The sharp tone of his [Treasure Seeker] trait stabbed into Alistair’s ear like an impatient merchant slapping gold on a counter.
He groaned. “Oh, come on.”
Thess, already halfway through the door, stopped mid-step and turned, eyes narrowed. “What now?”
Alistair held up a finger. “We haven’t found everything.”
Thess muttered something that sounded suspiciously like a prayer to any god willing to get them out before the building collapsed on their heads.
Following the directional tug in his mind, Alistair moved across the wrecked floor, past the shattered counter and the scorched racks, until the sensation pulled him toward a half-buried table shoved against the wall. It was sagging under centuries of dust, rusty weapons, and old scratches that might have once been arcane diagrams.
He started rummaging.
Thess leaned against the doorway, arms crossed. “Do you ever get tired of this?”
“Would you stop me if I said yes?”
“I wouldn’t believe you.”
Alistair’s fingers caught on something strange underneath the edge of the table. A faint seam. His eyes narrowed. He dug in, prying it open.
A click echoed through the room.
A hidden compartment slid open, revealing a box the size of a deck of cards, black, cold, and sealed with intricate lock runes carved in interwoven patterns. It practically hummed with latent enchantment.
A notification flared:
[You have discovered: Mysterious Box – Status: Sealed]
You must obtain the Three Keys of Concordance to unlock this container.
Origin: Unknown
Note: The box resists attempts at magical or physical force. It must be unlocked properly.
Alistair raised both eyebrows. “Oh. One of those.”
He tapped the top. “It’s like someone’s laying out breadcrumbs made of loot.”
Thess muttered, “You mean we’re being fattened for the feast.”
Alistair smirked, carefully storing the box in his dimensional pouch. “I like to think of it as guided enrichment.”
The floor rumbled beneath their feet again, another tremor from the arena’s core.
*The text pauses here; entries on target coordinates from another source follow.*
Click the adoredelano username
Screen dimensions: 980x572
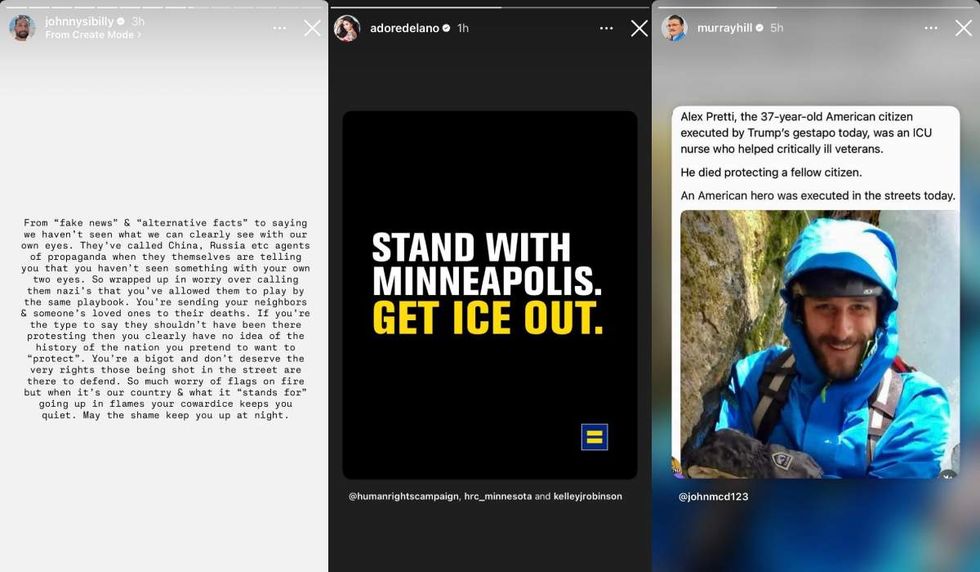pyautogui.click(x=404, y=28)
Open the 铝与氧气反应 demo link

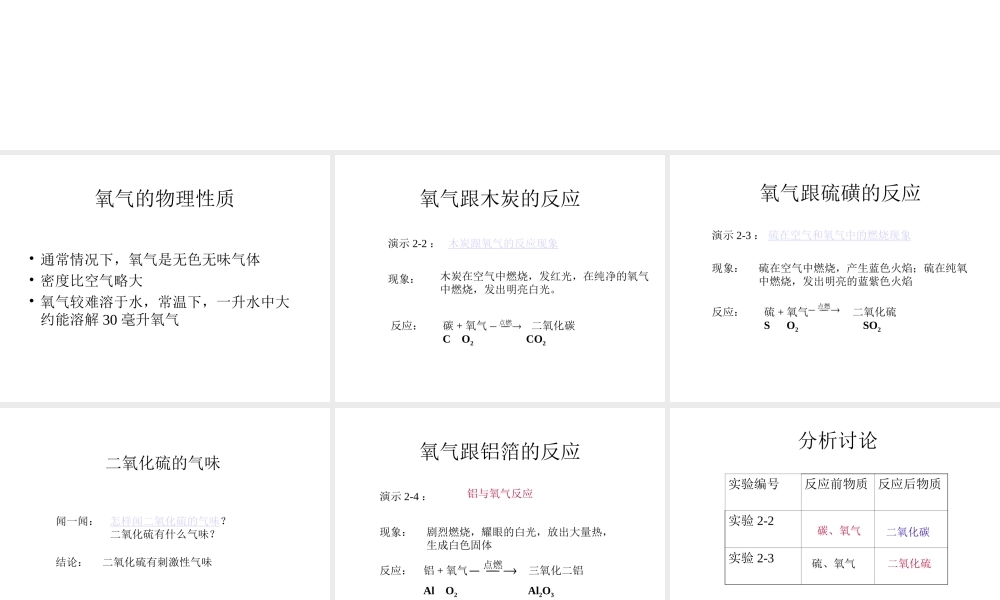(x=501, y=493)
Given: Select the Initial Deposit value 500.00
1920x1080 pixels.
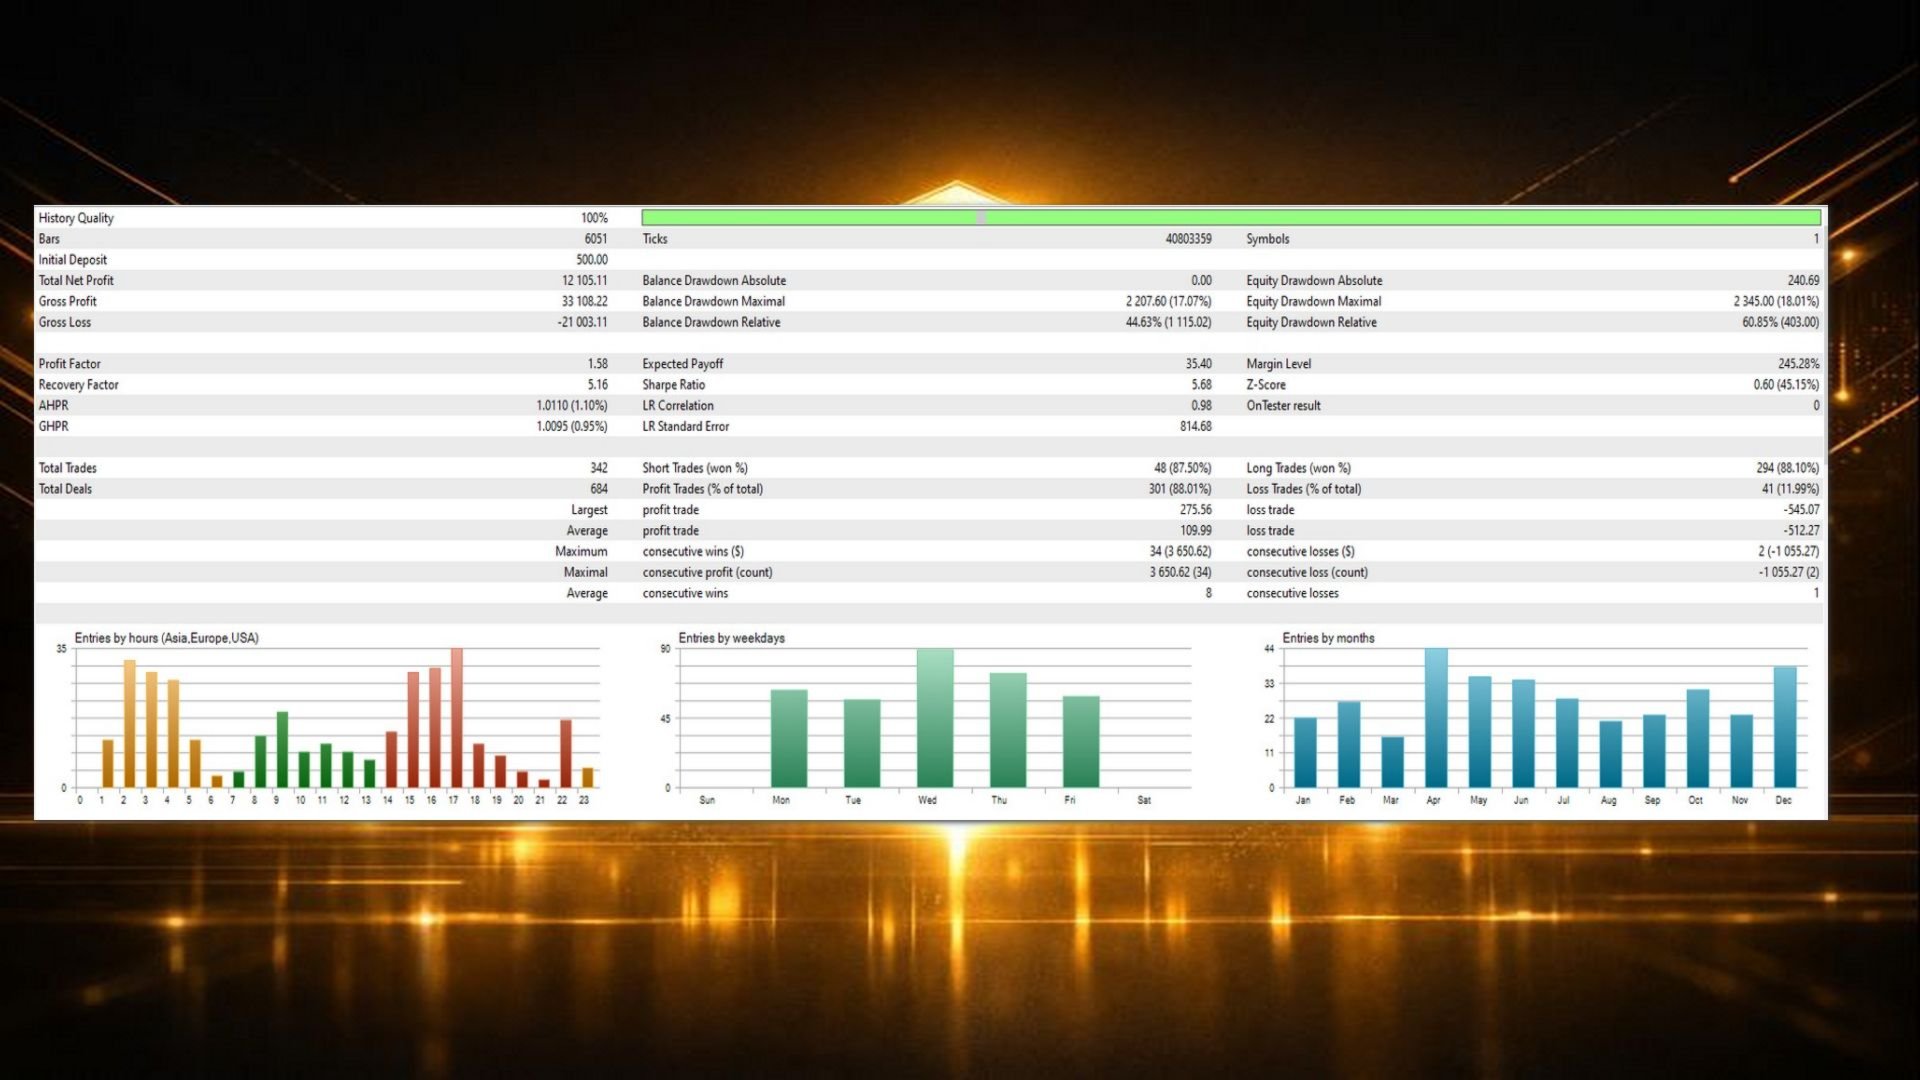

“Alright,” he said, straightening. “We’ve overstayed our welcome. Let’s find the next victim before the Maw decides we’re on the menu.”
Then he looked at Thess.
Thess was still chewing, ravenously, like she hadn’t eaten in days. Alistair arched a brow, watching the crumbs trail from her chin to her lap.
She caught him staring.
“Want a bite?” she asked casually, holding out a ration bar that looked like it had lost the will to live somewhere between centuries of rot and the apocalypse.
Alistair’s smile turned fangy.
“Don’t mind if I do.”
He took her wrist gently, leaned in and bit.
Just a little.
Just enough.
Thess didn’t flinch. If anything, she rolled her eyes, chewing the rest of her food like this was Tuesday.
He pulled back a moment later, satisfied. “Tastes better than the bar.”